WHAT TO DO
Set down, word for word, each line from the top of the data through the line that has "Task: Click the Undo arrow icon"; omit every picture.

------------------------------------

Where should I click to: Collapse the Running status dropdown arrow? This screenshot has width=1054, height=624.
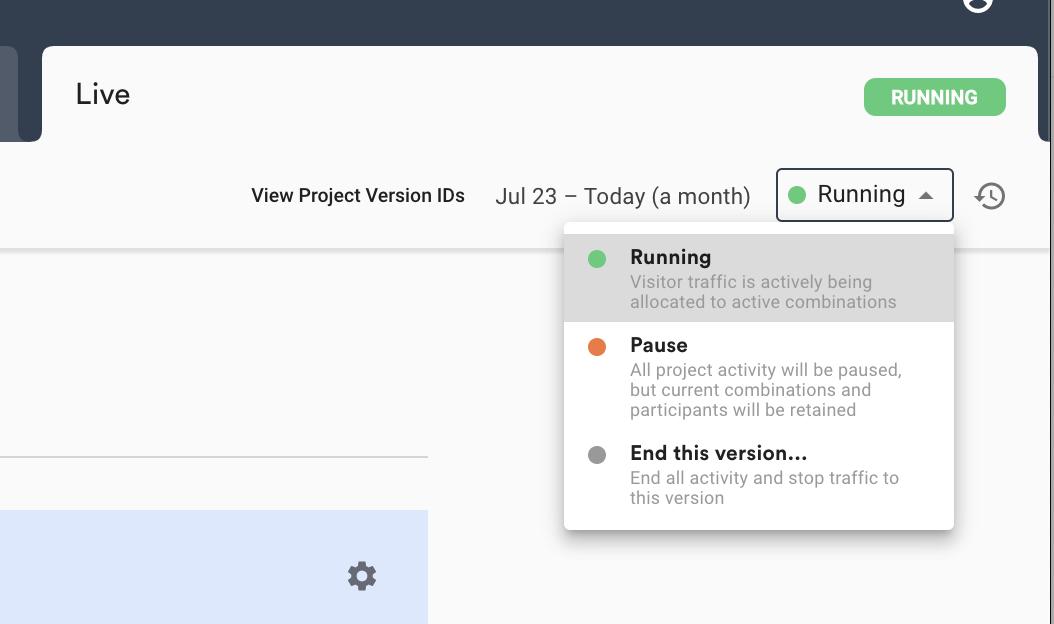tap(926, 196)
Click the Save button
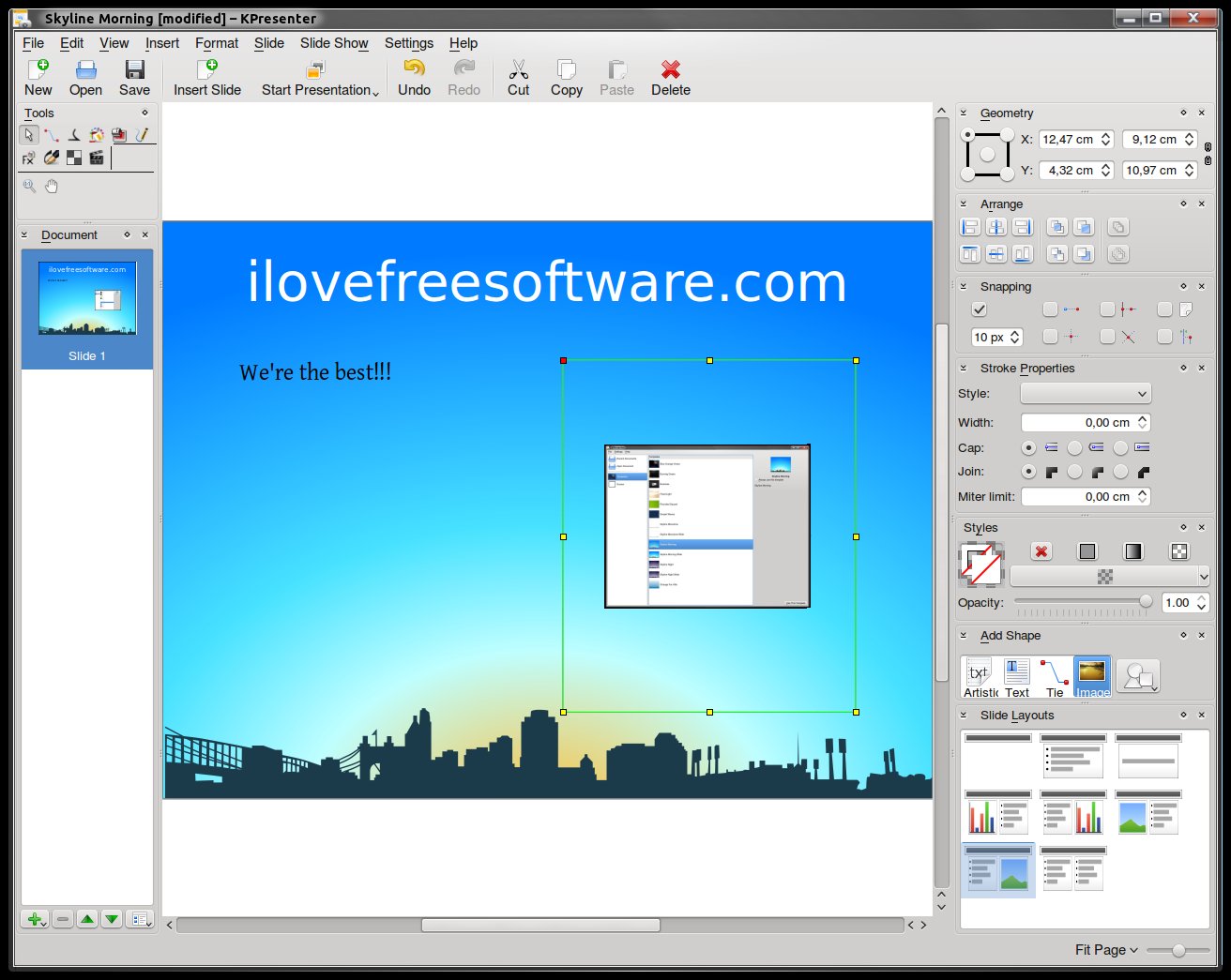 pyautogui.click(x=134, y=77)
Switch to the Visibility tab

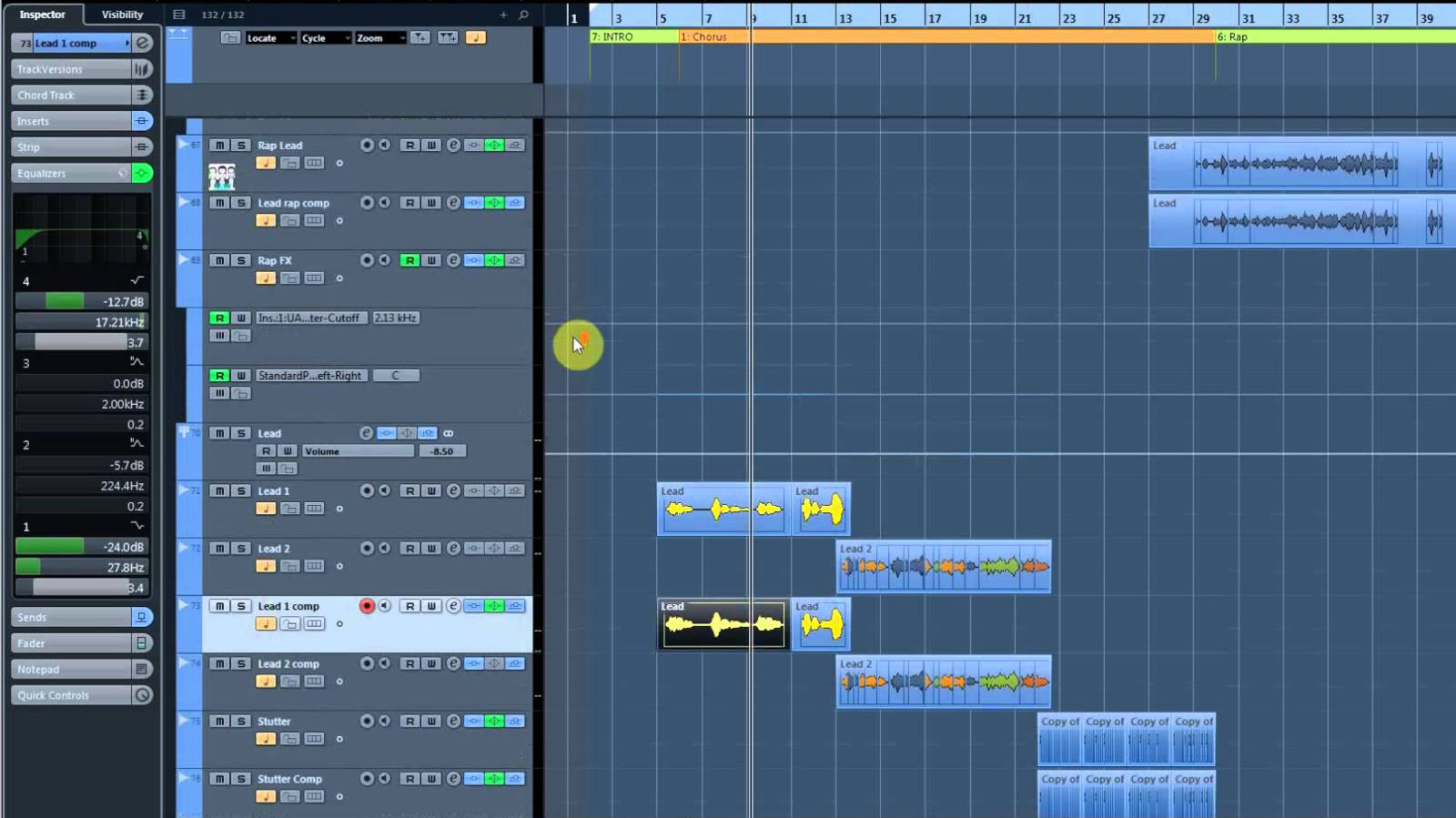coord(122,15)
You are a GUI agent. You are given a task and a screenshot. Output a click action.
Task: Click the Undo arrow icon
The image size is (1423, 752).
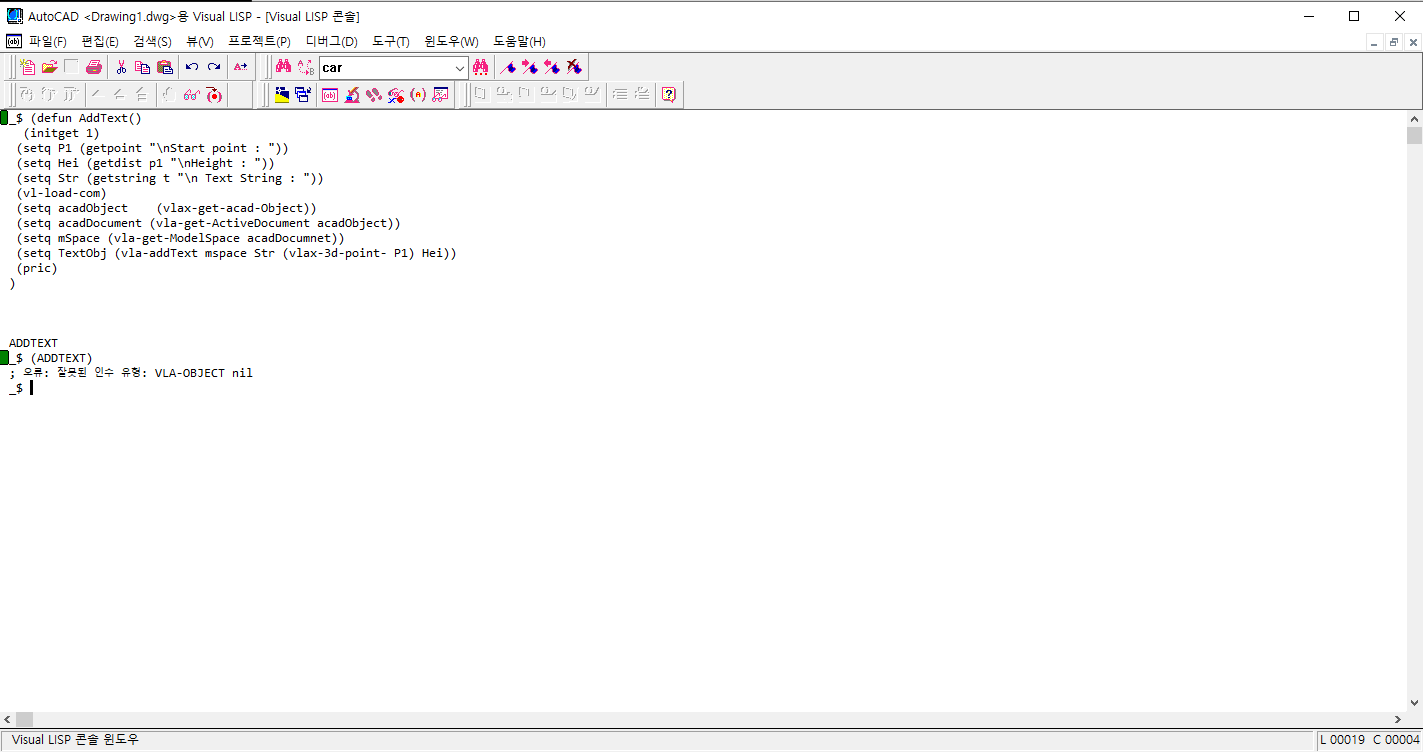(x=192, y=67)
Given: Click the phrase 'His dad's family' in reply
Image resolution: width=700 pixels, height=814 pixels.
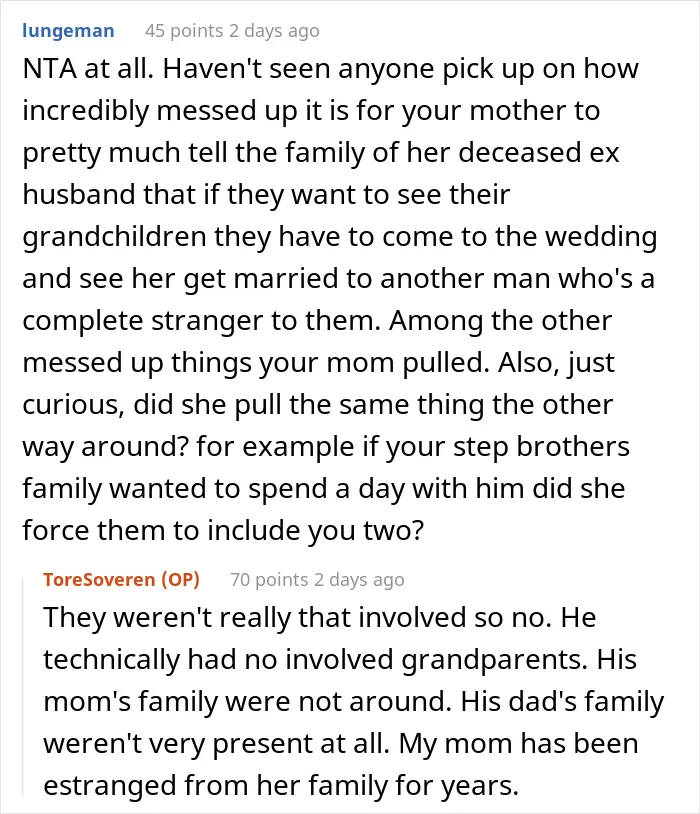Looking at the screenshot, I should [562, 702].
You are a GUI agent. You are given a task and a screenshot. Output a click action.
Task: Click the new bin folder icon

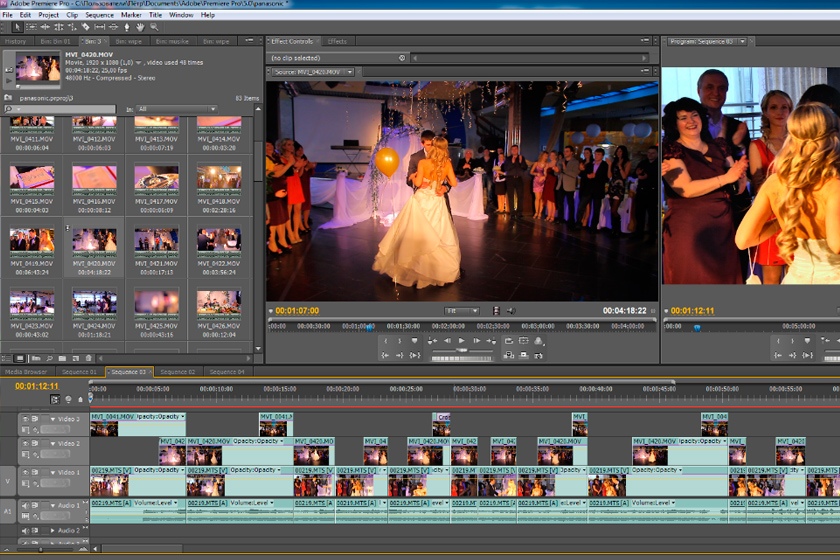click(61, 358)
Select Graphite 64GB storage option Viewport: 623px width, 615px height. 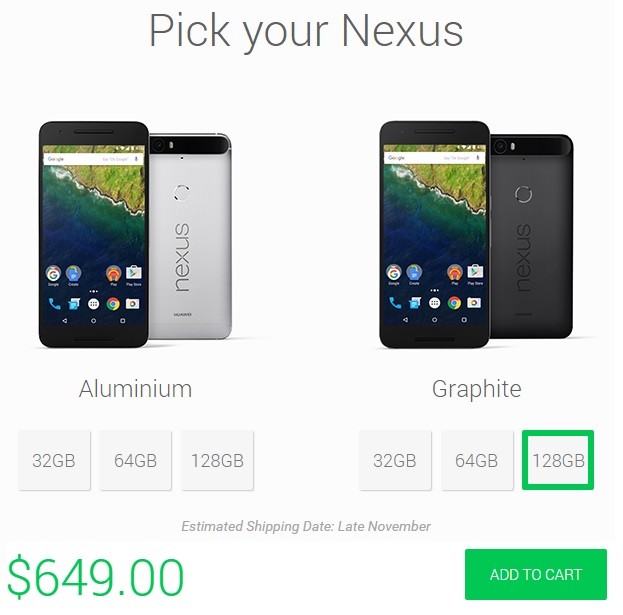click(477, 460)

------------------------------------

THE ANSWER
Where should I click to: Collapse the Running status dropdown arrow? This screenshot has width=1054, height=624.
tap(926, 196)
Click the Save button
 pyautogui.click(x=134, y=77)
Switch to the Visibility tab

coord(122,15)
You are a GUI agent. You are given a task and a screenshot. Output a click action.
Task: Click the Undo arrow icon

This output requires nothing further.